● **WHAT NEEDS TO BE DONE**:
Lines from the entries below that hold "Fanuc" form the answer; copy all of them.

Saved data entries:
○ ○ ○ ○ ○ ○ ○
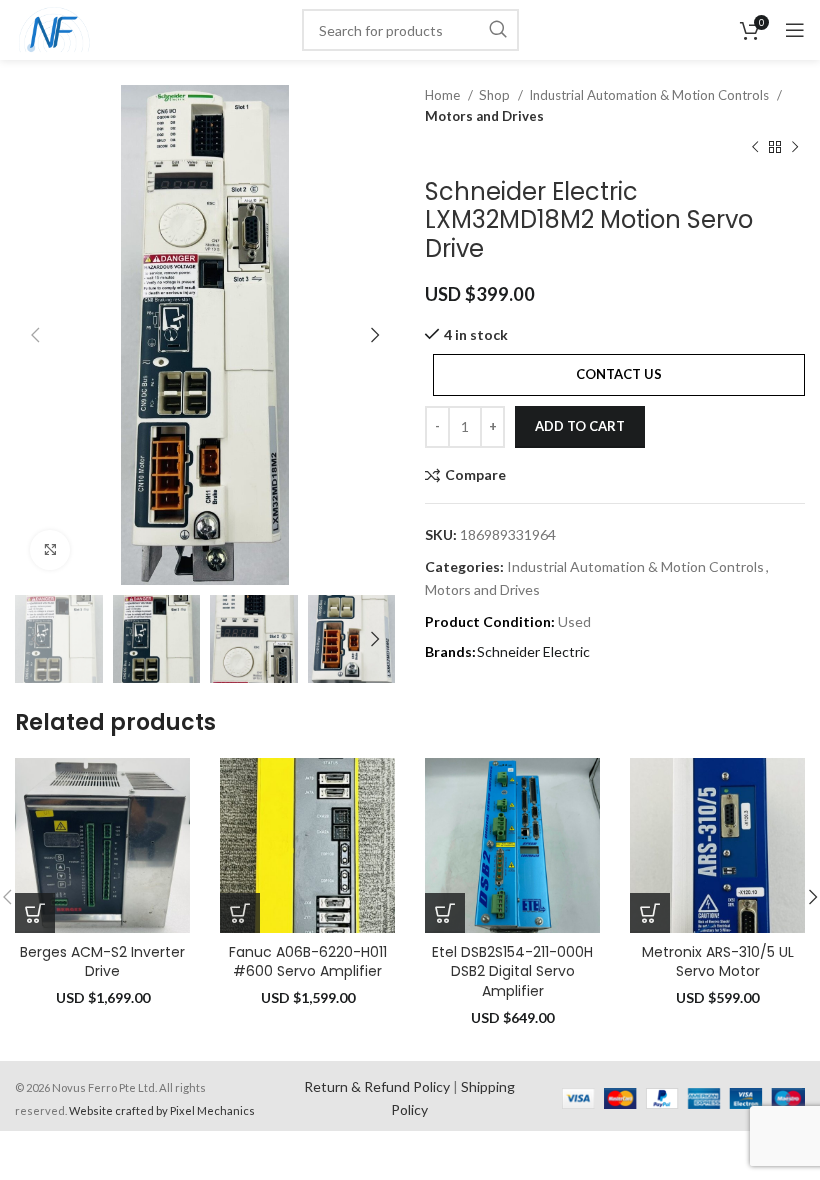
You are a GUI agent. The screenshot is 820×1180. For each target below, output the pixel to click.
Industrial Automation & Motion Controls (650, 95)
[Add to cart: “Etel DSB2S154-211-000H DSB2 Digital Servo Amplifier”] (445, 913)
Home (444, 95)
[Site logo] (54, 28)
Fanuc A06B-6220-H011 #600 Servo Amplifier (308, 962)
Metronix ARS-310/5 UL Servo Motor (718, 962)
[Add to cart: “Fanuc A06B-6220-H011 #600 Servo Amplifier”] (240, 913)
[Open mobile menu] (795, 30)
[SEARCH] (498, 30)
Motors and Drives (484, 116)
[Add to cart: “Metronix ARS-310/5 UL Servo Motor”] (650, 913)
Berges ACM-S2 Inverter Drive (102, 962)
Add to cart (580, 426)
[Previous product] (755, 148)
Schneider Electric (533, 651)
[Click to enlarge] (50, 550)
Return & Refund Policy (377, 1086)
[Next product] (795, 148)
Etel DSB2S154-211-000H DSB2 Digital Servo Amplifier (512, 971)
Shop (496, 95)
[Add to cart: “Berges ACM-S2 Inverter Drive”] (35, 913)
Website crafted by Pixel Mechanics (162, 1110)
○ ○ ○ ○ ○ ○ ○
● **OUTPUT**:
Fanuc A06B-6220-H011 #600 Servo Amplifier (308, 962)
[Add to cart: “Fanuc A06B-6220-H011 #600 Servo Amplifier”] (240, 913)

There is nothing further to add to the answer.